Le mélange de l’eau, Ariel Spiegler (par Didier Ayres)
Le mélange de l’eau, Ariel Spiegler, éditions de Corlevour, février 2023, 96 pages, 15 €
Attachement/détachement
Après ma lecture d’hier et d’avant-hier du nouveau recueil d’Ariel Spiegler, j’ai trouvé le motif clé de son univers, ou plutôt ce qui vient affleurer çà et là sa prosodie, son style. Tout d’abord en considérant le détachement de chaque vers, au sens primaire, c’est-à-dire non lié au reste du poème dans sa destination globale, dans sa signification, car ces vers fonctionnent de façon autonome dans leur nudité détachée, esthétique, de la saccade, du bout, du fragment, du sème de sens. Mais aussi de l’attachement compris comme fusion des réalités de la langue et de la vie.
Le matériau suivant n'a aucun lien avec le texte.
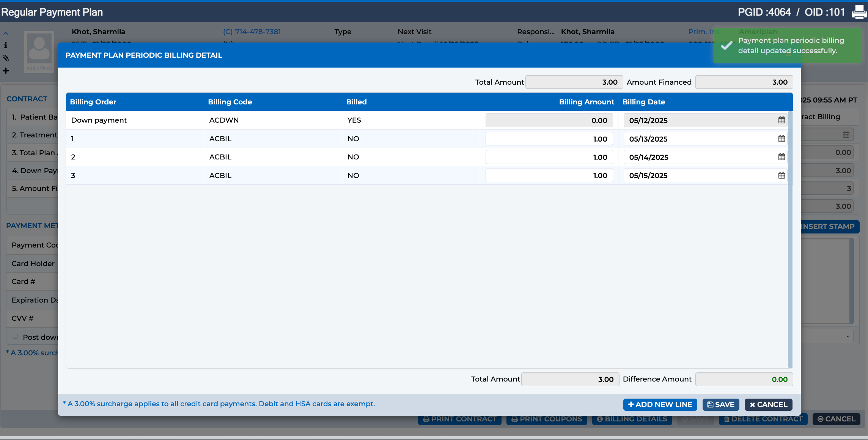Viewport: 868px width, 440px height.
Task: Open the dropdown chevron in right panel
Action: tap(848, 337)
Fusion de l’univers physique de la poète et correspondance des éléments linguistiques dans le poème lui-même pris jusqu’à son unité la plus petite. Cela fait donc musique, chaque note côtoyant une autre note d’un autre ton, de façon fuguée.
Est-ce que l’on pourrait écrire de ce livre qu’il est le portrait de la poétesse en fragments ? Ainsi, une expression d’unité corpusculaire. De là, on suppose une clarté, une transparence capable de nous fournir un monde intérieur tout en le nourrissant par des thèmes restreints : la mer ou l’océan – la Méditerranée et l’Atlantique –, l’eau – sous diverses formes –, le miroir – et sa capacité spéculaire –, des personnages comme Étienne – dont la réalité semble avérée –, la pendule… L’on s’attache à reconnaître dans ce continuel abandon de la signification au profit de la langue, de petites choses qui paraissent vivantes, mues dans le même temps par une réalité supérieure.
SALLE DE BAINS
Un bain chaud coule après le surf
Les vagues au loin leur vacarme
J’ai vu des méduses violettes
Des lieus jaunes lentement passer au ras du sable
Les vagues vertes ne se cassent pas
Oui, tentons l’expression : une poésie du phénomène.
DE L’EAU
Tu te souviens de ce que ça fait
La sensation du sel et du vent
Tiens bon
L’odeur de l’eau verte
Plate et sombre
Son mouvement tout noir
La promesse d’un orage et la lumière
Pour conclure, je dirai que cette poésie est à mettre généralement au rang du signe, de l’empreinte paradoxale de l’eau – car l’on ne sait pas très justement si l’eau possède une mémoire –, en tout cas d’un microcosme aqueux, de petites vagues se succédant qui font l’océan en disparaissant en tant que vagues. Une plasticité et une fluidité aussi qui forment un tout uni inconcevable, mais qui pourtant restent gravés dans le sol mouillé d’une fraction de la poésie contemporaine.